WHAT YOU NEED TO DO:
[1] In the piece about walking in nature, where had the friend from Bunbury gone to see the tulips?
[2] Extend the piece about walking in nature below, picking up after its final sentence.

TEXT PROVIDED:
Walk in Nature
When we first arrived in Western Australia the State seemed so vast and the scenery so unknown to us that when a friend in Bunbury mentioned she’d been to see the tulips at Araluen Botanical Park near Perth, I thought how odd.
In my ignorance, I associated mass plantings of tulips with Amsterdam in Europe and believed that anything WA could offer might come a paltry second to Belgium.
How wrong can you be!
But it isn’t just the tulips which make Araluen so special, it’s the beauty of being able to walk in a wooded valley where bumbling brooks and waterfalls tumble in springtime. A place where there are birds in abundance, and the aroma of woodchips and roses mingles in the air.
We strolled along woodland walks where there are quiet places to sit and ponder life the universe and everything.
At Araluen, between the massed plantings of tulips, are cheery daffodils with bright yellow papery faces that remind me of the Devon countryside and England.
And okay – yes, there are tulips in almost every colour too.
But that’s not all – in WA we also lucky to have King’s Park in Perth, one of the most beautiful botanical parks in the world, leaning as it does right out over the city, casting its colourful eye over the Swan River.
There’s something about spring flowers. They’re so jolly, and they make me feel so happy, and I can’t wait to get out in nature to be amongst them.
Being in nature is just one of the things that inspired me to write How to Be Happier as You Age.
“Various studies have found that urban dwellers with little access to green spaces have a higher incidence of psychological problems than people living near parks and that city dwellers who visit natural environments have lower levels of stress hormones immediately afterward than people who have not recently been outside.’ New York Times
So why do I like walking in nature?
As with everything on Lifestyle Fifty, I’m not the oracle, but I do believe in having the time of our lives after 50! Getting out in nature doesn’t cost a cent and it’s available to us all, so we should just put our walking shoes on and Do It!
- Walking is an inexpensive, low risk and accessible form of exercise and combined with a walk in nature and perhaps a walk with friends I find it a powerful stress buster.
- You don’t need expensive or flash equipment – just a good pair of shoes, sunscreen and a hat.
- Walking gives you a chance to take note of the changing seasons and become more at one with the world.

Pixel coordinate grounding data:
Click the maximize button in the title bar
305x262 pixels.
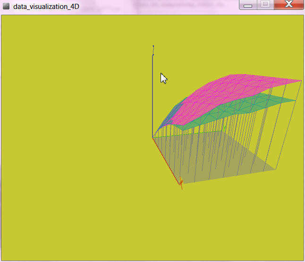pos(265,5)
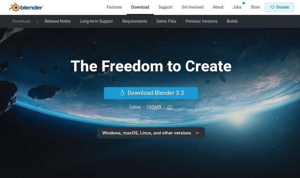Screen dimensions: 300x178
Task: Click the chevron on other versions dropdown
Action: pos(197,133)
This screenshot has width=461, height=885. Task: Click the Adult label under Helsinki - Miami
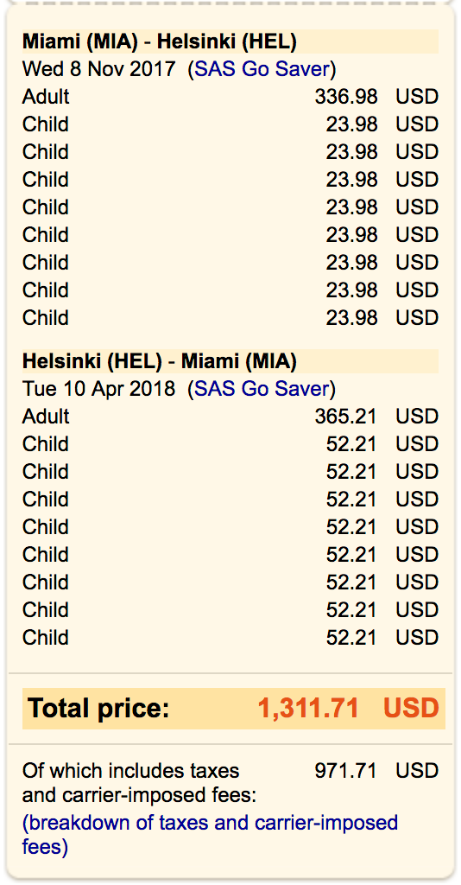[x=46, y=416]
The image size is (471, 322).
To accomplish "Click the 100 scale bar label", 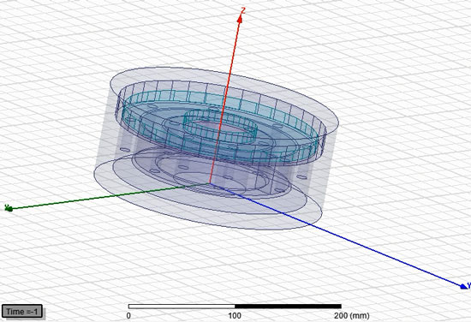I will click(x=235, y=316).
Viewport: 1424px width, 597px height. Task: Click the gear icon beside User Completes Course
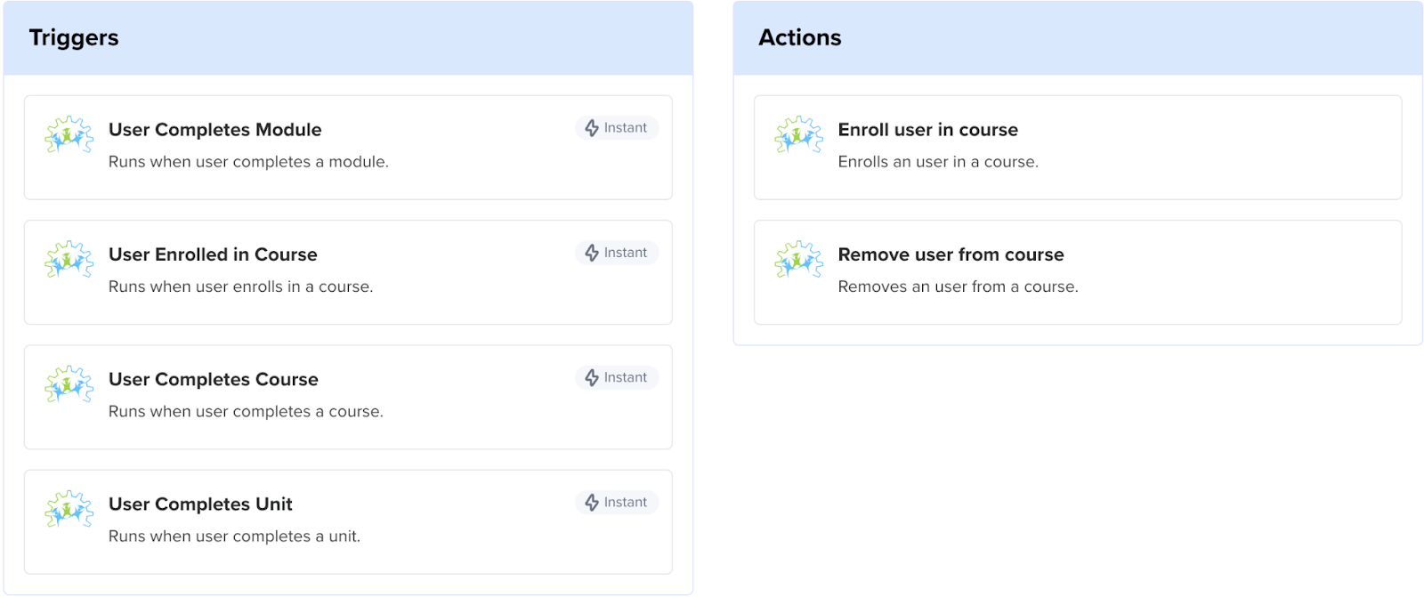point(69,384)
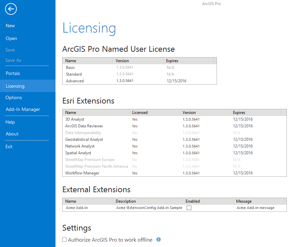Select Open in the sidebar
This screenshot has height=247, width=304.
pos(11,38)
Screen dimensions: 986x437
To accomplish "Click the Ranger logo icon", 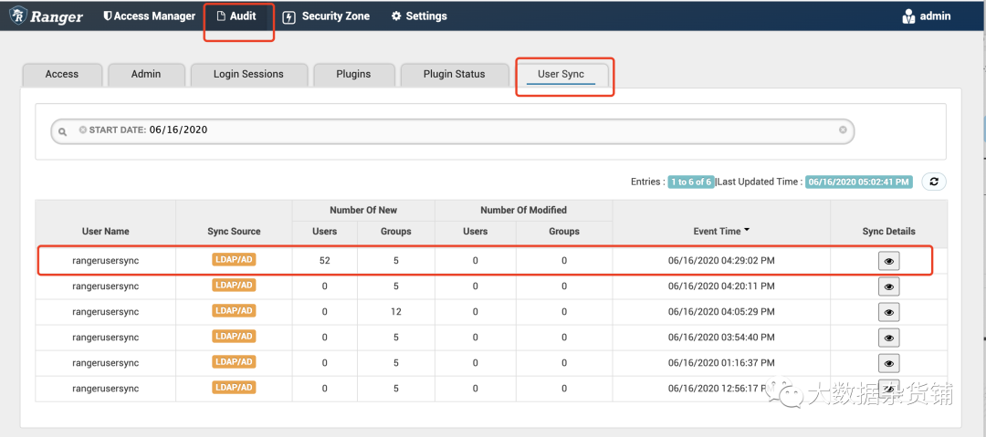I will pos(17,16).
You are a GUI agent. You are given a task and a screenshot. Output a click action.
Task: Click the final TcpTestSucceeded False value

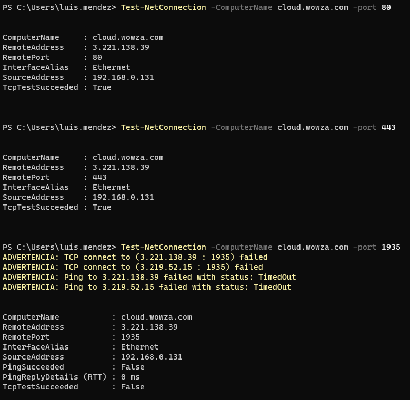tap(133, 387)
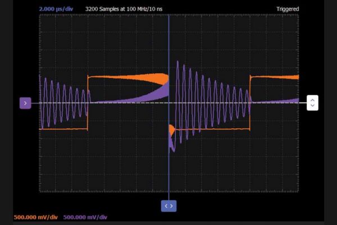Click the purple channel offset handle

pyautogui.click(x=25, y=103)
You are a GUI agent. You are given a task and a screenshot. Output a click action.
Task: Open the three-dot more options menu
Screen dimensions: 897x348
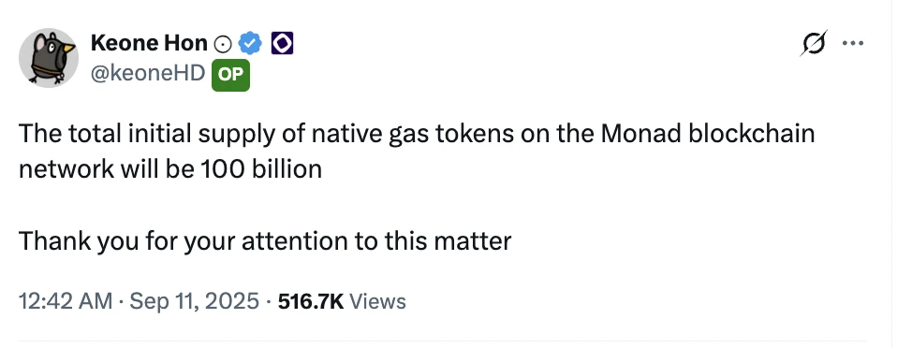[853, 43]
* * *
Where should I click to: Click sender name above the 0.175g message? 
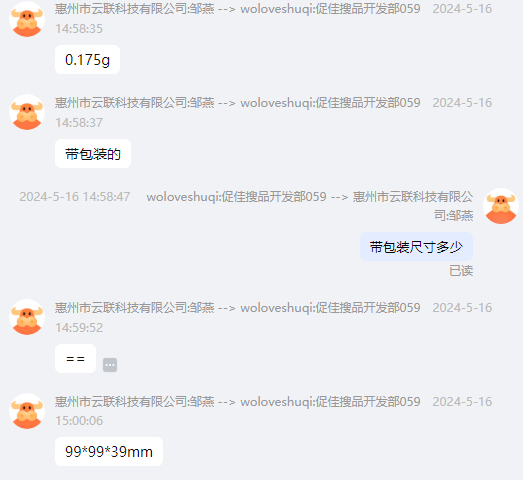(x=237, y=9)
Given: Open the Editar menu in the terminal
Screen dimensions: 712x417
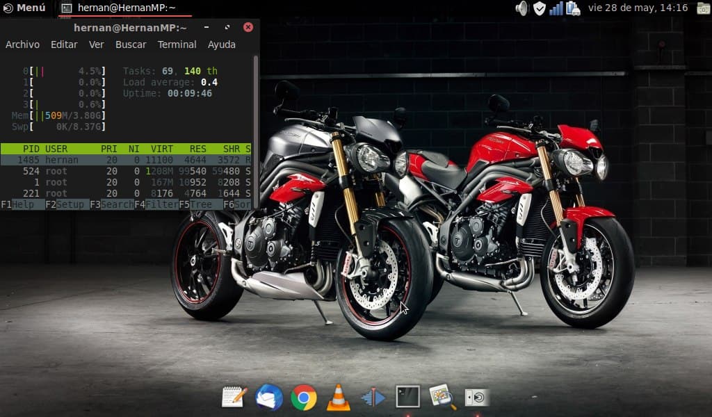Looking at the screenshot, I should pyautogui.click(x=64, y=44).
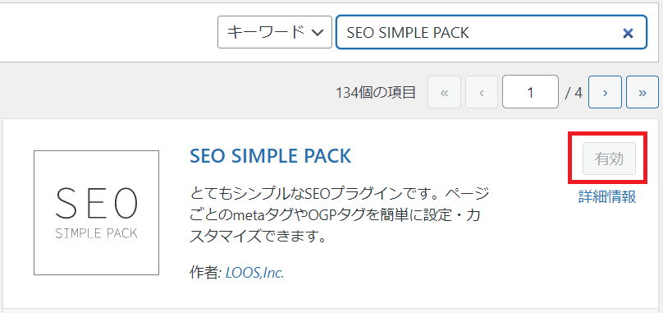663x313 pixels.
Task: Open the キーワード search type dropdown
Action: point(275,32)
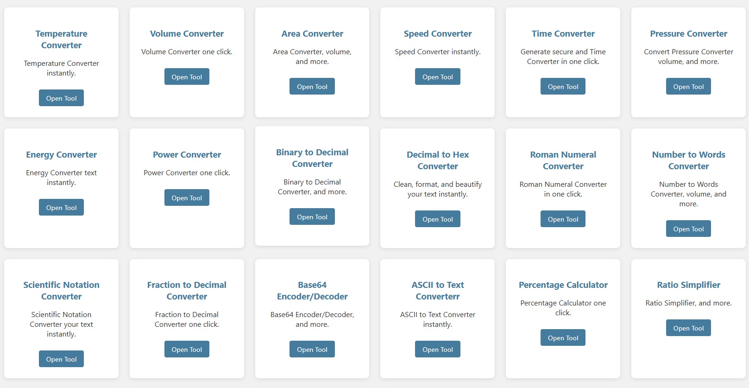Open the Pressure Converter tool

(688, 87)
...
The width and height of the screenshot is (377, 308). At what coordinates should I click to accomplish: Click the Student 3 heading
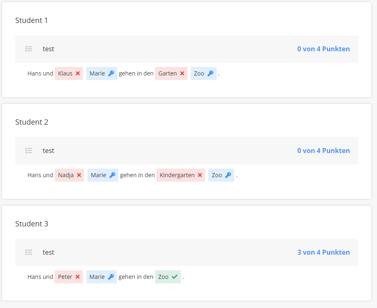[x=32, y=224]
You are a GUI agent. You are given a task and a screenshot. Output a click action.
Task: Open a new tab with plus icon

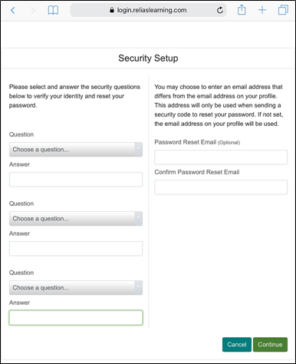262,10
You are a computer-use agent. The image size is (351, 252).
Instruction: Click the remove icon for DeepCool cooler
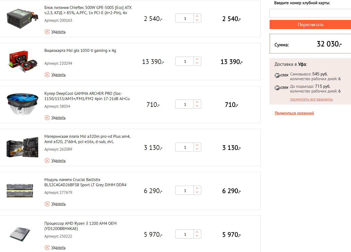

RESULTS:
[1] Araluen Botanical Park near Perth.

[2]
- I think that being at one with nature amongst colourful flowers and tall trees is good for the soul. It gives you the chance to breathe out, and then breathe in deeply to replenish the worn out fragments of your psyche.
- For me it’s relaxation therapy at it’s very best, and having the privilege to walk among a stunning array of Spring flowers offers a wonderful sense of renewal, and of re-birth, along with hope and faith in the future.
“Our findings suggest that something as simple as joining an outdoor walking group may not only improve someone’s daily positive emotions but may also contribute a non-pharmacological approach to serious conditions like depression.” Sara Warber in The Huffington Post
We love walking in the Perth Hills and this weekend went out with friends to walk the 5.9km Statham’s Quarry Walk. I came back feeling energised and happy and full of beans.
Have you visited anywhere gorgeous yet this Springtime? Why not tell us in the comments?
Araluen Fast Facts
The spring flowers are generally at their best in September. The park is then ablaze with massed paintings of tulips and other spring blooms.
Whenever you visit you will find streams, plenty of picnic spots, and bush walks.
Araluen is near Roleystone, about a 35 minute drive from Perth.
I met Linda Bettenay who was volunteering at Araluen and she’s a writer too 🙂 You can check out her books at Linda’s Books.
Kings Park Fast Facts
The wildflower spring flower Festival runs from 1 – 30 September 2016.
Kings Park is fabulous to visit at any time of year.
Free guided walks and talks are held three times a day with the Kings Park Volunteer Guides.
There are restaurants and a gift shop, toilet facilities, and wonderful places to sit under shady trees to just chill or picnic.